Une installation photovoltaïque de moins de 3 kWc raccordée au réseau doit être déclarée à Enedis, y compris en autoconsommation totale sans injection. Selon l’emplacement, une déclaration préalable en mairie peut aussi être nécessaire. Le choix entre zéro injection et vente du surplus détermine ensuite la convention, le raccordement et les justificatifs à fournir.
Vous venez de poser quelques panneaux sur un toit ou un garage, et une question arrive vite : faut-il déclarer ses panneaux photovoltaïques sous 3 kWc ? Beaucoup de particuliers confondent la déclaration en mairie, celle auprès du gestionnaire de réseau et les formalités de vente du surplus.
En 2026, une petite puissance ne supprime pas les démarches. Enedis impose la déclaration de l’autoconsommation totale même sans injection. La suite dépend de votre choix d’injecter ou non et de la nature des travaux électriques. Voici l’ordre pratique, puis les points de budget, d’aides et de rentabilité à vérifier.

Faut-il déclarer une installation solaire de moins de 3 kWc à Enedis ?
Oui. Une installation de production raccordée à votre installation électrique doit être déclarée à Enedis, même lorsque vous consommez toute l’électricité sur place et bloquez toute injection vers le réseau. Autrement dit, l’idée d’une autoconsommation sans déclaration est trompeuse dès lors que le système fonctionne en parallèle du réseau public.

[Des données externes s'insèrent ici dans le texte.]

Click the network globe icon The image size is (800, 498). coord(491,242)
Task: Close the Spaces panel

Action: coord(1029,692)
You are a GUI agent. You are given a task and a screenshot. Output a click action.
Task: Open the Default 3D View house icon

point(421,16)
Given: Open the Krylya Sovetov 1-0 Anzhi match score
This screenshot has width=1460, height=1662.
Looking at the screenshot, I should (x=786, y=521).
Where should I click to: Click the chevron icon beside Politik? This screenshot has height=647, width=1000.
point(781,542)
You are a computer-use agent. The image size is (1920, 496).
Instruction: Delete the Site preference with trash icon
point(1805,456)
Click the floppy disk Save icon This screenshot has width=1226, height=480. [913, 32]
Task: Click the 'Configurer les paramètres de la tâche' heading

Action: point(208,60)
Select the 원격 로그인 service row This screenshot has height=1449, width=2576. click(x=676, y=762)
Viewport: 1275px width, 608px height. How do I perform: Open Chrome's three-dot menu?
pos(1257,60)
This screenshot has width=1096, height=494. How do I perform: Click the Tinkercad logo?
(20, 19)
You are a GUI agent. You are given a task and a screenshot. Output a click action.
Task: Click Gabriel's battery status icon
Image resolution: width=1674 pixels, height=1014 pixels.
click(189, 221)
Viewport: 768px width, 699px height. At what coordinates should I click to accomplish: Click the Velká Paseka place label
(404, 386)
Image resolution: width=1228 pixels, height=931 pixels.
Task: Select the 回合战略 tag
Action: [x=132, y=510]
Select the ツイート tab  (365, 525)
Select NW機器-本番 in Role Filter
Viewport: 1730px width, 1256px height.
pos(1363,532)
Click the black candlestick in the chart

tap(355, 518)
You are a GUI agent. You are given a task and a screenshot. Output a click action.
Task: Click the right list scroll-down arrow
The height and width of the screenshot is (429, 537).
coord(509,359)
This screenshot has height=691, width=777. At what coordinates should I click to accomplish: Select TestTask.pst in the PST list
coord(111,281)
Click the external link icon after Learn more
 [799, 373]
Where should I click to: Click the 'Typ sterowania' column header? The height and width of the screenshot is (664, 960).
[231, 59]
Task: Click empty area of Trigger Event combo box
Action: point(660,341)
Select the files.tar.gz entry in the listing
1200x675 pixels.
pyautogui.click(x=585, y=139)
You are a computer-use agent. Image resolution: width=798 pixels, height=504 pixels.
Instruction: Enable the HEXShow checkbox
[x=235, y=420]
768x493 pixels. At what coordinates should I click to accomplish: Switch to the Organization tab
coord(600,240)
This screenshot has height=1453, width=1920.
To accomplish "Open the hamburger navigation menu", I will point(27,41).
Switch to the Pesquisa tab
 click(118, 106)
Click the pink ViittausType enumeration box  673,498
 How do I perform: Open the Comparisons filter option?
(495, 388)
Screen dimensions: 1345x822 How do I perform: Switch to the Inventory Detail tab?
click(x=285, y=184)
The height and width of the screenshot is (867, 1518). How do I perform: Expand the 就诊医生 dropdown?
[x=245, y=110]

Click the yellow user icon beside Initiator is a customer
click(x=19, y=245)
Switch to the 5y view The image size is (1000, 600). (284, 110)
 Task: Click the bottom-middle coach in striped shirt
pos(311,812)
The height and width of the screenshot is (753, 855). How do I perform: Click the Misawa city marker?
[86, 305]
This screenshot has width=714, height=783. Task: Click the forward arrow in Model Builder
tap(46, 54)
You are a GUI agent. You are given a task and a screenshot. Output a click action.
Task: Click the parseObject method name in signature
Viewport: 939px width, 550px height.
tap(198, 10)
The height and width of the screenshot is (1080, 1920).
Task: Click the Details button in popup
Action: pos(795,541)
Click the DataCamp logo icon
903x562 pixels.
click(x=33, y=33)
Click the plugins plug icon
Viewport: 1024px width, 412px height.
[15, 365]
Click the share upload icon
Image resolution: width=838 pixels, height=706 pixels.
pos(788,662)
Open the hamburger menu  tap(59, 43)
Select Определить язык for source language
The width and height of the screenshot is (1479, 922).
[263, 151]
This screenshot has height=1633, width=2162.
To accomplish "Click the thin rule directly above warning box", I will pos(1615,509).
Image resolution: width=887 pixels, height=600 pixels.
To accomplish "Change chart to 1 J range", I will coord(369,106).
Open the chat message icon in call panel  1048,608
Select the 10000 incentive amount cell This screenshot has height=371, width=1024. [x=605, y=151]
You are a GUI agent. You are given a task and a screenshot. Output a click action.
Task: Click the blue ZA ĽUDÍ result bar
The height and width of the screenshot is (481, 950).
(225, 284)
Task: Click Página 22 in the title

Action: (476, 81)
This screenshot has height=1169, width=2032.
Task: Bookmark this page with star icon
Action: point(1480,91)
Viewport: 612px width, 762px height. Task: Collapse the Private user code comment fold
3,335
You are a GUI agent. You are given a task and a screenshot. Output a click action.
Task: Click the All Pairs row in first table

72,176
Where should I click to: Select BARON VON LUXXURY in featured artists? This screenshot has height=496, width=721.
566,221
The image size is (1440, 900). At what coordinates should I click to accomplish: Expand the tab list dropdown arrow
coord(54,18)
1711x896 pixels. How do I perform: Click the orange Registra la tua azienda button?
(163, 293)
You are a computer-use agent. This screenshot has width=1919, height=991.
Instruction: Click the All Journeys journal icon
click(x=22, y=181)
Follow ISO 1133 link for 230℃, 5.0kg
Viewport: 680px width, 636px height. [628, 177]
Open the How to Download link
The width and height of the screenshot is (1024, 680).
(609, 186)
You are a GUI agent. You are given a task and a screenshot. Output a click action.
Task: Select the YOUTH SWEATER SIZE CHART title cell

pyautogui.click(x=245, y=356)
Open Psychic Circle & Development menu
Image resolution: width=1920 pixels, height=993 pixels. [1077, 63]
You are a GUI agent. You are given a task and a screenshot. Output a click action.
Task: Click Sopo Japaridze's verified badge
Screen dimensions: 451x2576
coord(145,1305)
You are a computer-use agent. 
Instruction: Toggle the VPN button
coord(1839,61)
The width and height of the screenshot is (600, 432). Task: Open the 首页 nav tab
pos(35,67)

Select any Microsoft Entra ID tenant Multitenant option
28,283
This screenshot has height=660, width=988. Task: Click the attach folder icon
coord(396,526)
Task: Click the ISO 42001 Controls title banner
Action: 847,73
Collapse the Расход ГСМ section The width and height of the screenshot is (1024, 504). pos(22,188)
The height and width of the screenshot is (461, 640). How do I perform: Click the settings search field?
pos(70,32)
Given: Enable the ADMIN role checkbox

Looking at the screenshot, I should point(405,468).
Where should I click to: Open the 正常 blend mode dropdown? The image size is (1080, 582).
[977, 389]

Étape 1. Vérifier d’abord la déclaration de panneaux solaires en mairie
Sur une toiture existante, la modification de l’aspect extérieur conduit généralement à une déclaration préalable de travaux. Un dossier complet est normalement instruit en un mois, avec un délai différent possible en secteur protégé. Pour des panneaux au sol, les seuils varient selon la puissance, la hauteur et la localisation. Vérifiez le PLU avant la pose.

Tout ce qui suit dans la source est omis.